Brundage: (laughing) You’re right. Both ways.

(We were most interested) in the evolving idea of what the South was: obviously in the 16th, 17th, 18th century, no one was thinking of “the South,” as we think of it. They were thinking of it as just part of the North American continent…so the idea of the South changes over time, quite dramatically. And in many ways, the “South” that we think of came into being after the American Civil War, because it arguably came into formation during the Civil War.

But even then, when the Confederacy was founded, there was more than a third of the population within the Confederacy that was not committed to the Confederacy – namely the enslaved population.
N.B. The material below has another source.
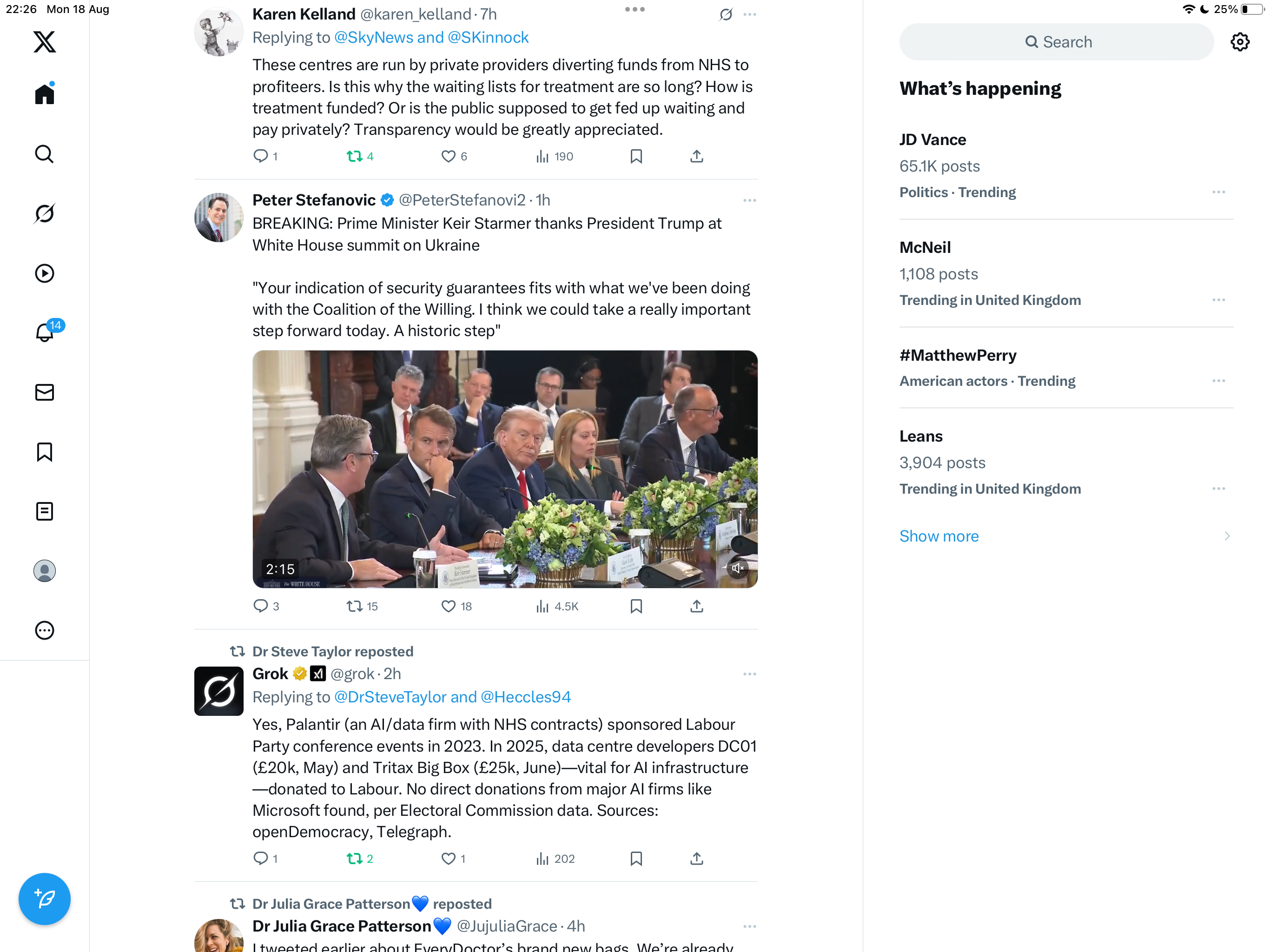Bookmark Karen Kelland's reply
The image size is (1270, 952).
click(636, 156)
So the idea of the South was constantly evolving, until we arrive at something that would be familiar to us after the Civil War. But even now, if we think about it…just think about how much (the South) has changed in the last 30 years. There are places where the “South” of today would be unrecognizable to somebody 40 years ago. That has to do with immigration, from within the United States (and) from outside the United States, and tremendous economic change in certain parts of the South. Then there are other (unchanged) parts of the South, which you’d go back to and say, “oh, now I’m back in the South.” But that’s because we’re holding onto a fixed idea of what “the South” is.

Keck: This is not your first time at the rodeo, you’ve studied Southern history for a long time – so what did you learn, from working on this?

Brundage: I was just actually writing an email to somebody and saying how much I learned. I knew some of the discreet parts from having read the scholarship, but to pull it all together and tell a story from beginning to end – what really did come through to me was a point that you’ve raised, which is (that) the South has been an incredibly dynamic region. And when I say “dynamic,” I don’t necessarily mean “progressive” or something like that. I mean just a region with enormous change. I think to be a Southerner has been to be subject to change, to have to undergo change – not just the change after the American Civil War, for both Black and White Southerners, but (also) the profound changes that Native Americans experienced. The profound change that Sicilians who moved to New Orleans experienced. We continue to think of the South as really very traditional – but it’s just been a region where, if you live here, you better hold on to your hat, because it’s just going to change and change and change.